#### What is being asked:
Beginning with the line that holds "Given: Open Виж", copy each line to the end of the records exactly, except the pictures.

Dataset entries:
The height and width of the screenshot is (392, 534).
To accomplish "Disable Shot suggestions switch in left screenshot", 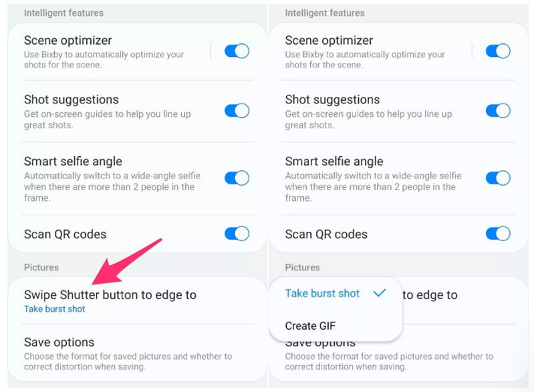I will (237, 111).
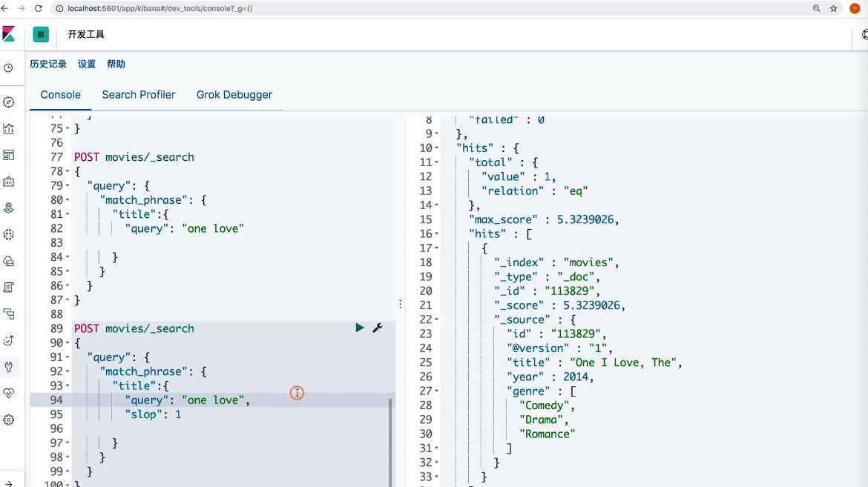Fold the "_source" object at line 22
The image size is (868, 487).
pos(436,319)
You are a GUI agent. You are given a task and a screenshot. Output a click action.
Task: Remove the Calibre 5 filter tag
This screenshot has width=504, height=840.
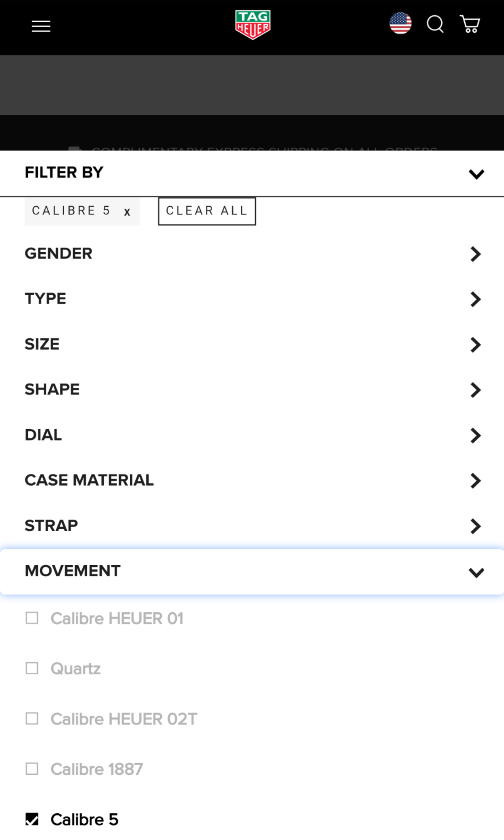127,212
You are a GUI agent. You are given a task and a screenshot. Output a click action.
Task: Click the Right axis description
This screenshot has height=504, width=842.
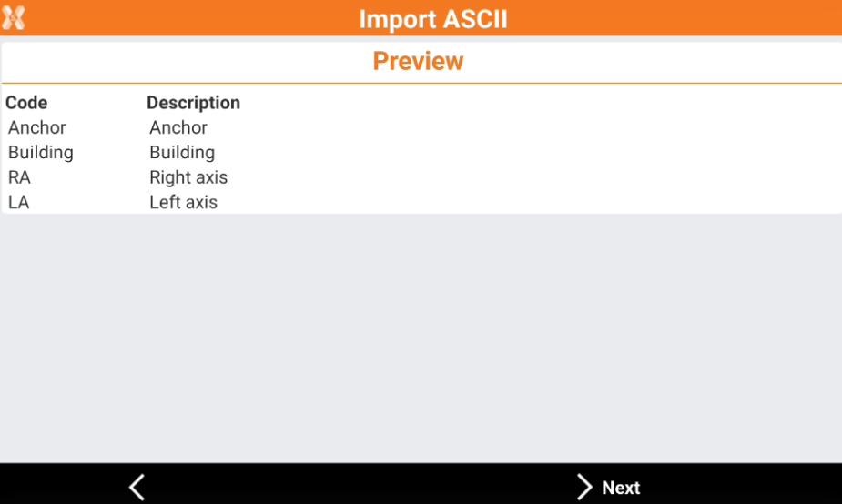188,177
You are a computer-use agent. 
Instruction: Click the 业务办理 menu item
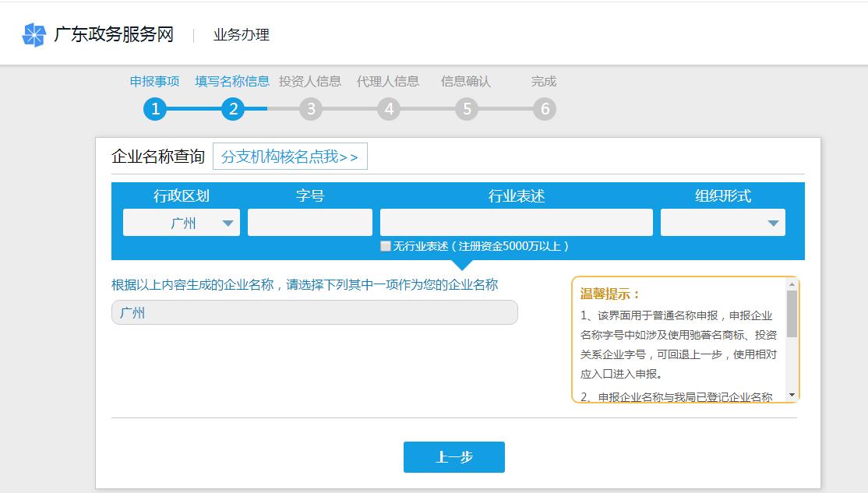point(242,34)
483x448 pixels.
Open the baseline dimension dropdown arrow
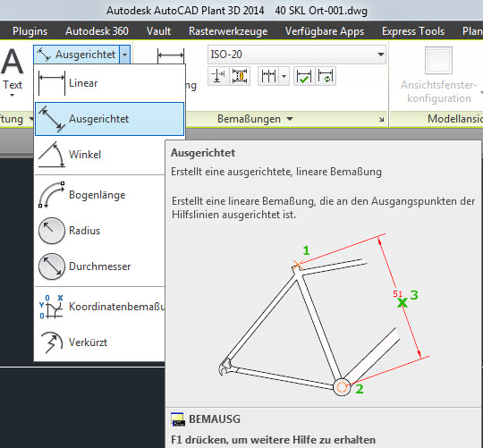point(284,76)
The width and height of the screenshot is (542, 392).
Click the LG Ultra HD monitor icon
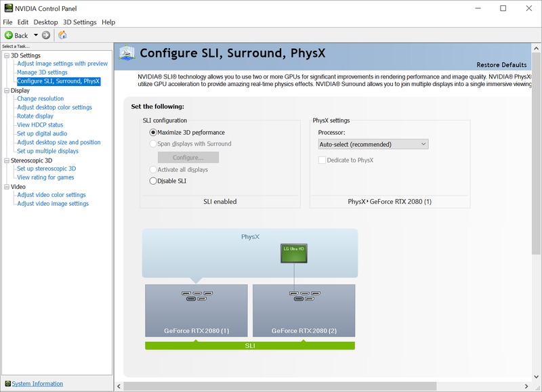(x=294, y=253)
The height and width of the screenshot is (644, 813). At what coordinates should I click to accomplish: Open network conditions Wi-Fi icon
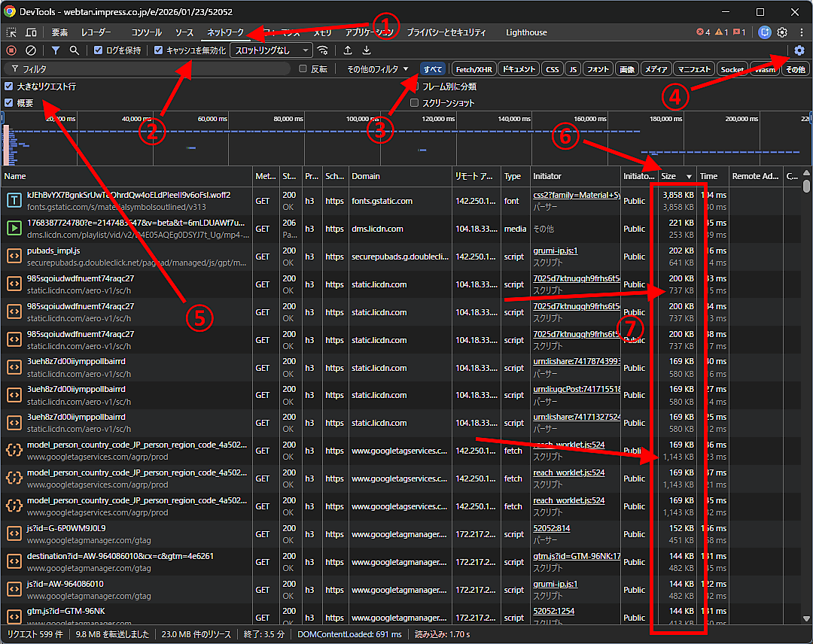tap(323, 50)
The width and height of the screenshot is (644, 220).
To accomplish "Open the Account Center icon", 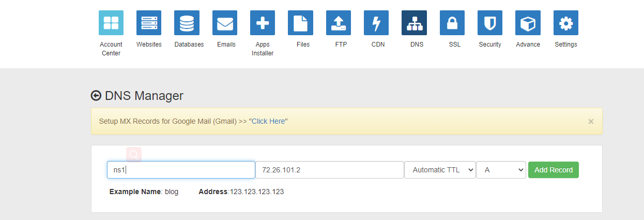I will point(111,23).
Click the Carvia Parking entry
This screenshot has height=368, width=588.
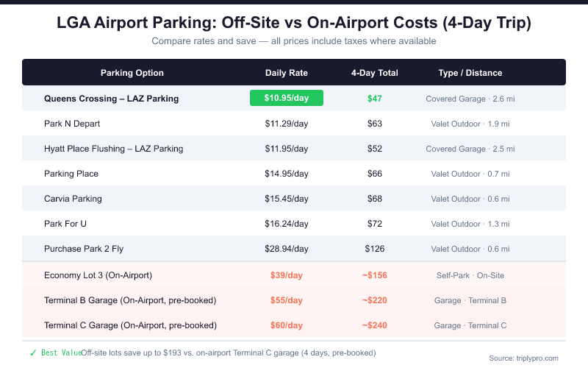tap(73, 199)
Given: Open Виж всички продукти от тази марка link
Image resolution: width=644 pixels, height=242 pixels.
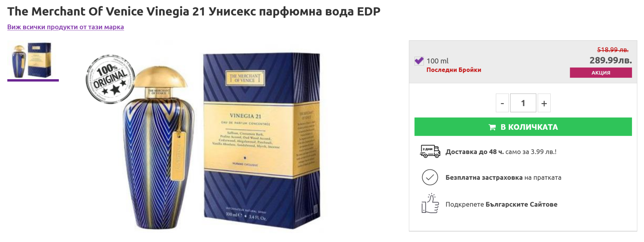Looking at the screenshot, I should [x=65, y=27].
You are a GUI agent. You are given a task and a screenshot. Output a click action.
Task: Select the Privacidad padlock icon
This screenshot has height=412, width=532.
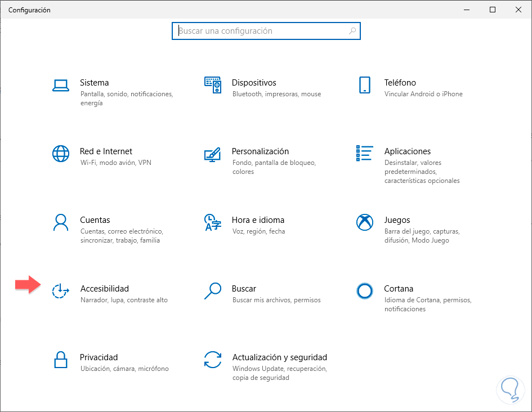[x=60, y=360]
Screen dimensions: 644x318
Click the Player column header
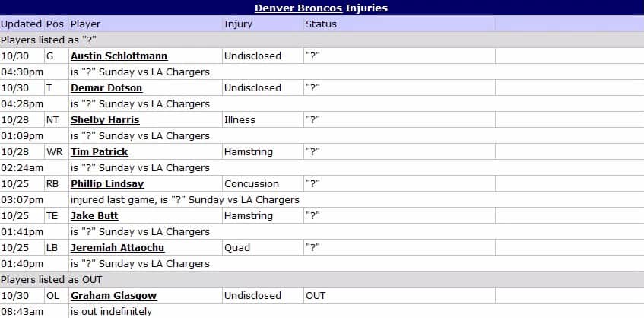85,24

#### Solved exercise:
Given: Open Виж всички продукти от тази марка link
Image resolution: width=644 pixels, height=242 pixels.
Looking at the screenshot, I should [x=65, y=27].
You are a GUI agent. You are given a task and a screenshot. Output a click action.
Task: Select the Privacidad padlock icon
This screenshot has height=412, width=532.
[x=60, y=360]
Screen dimensions: 644x318
Click the Player column header
85,24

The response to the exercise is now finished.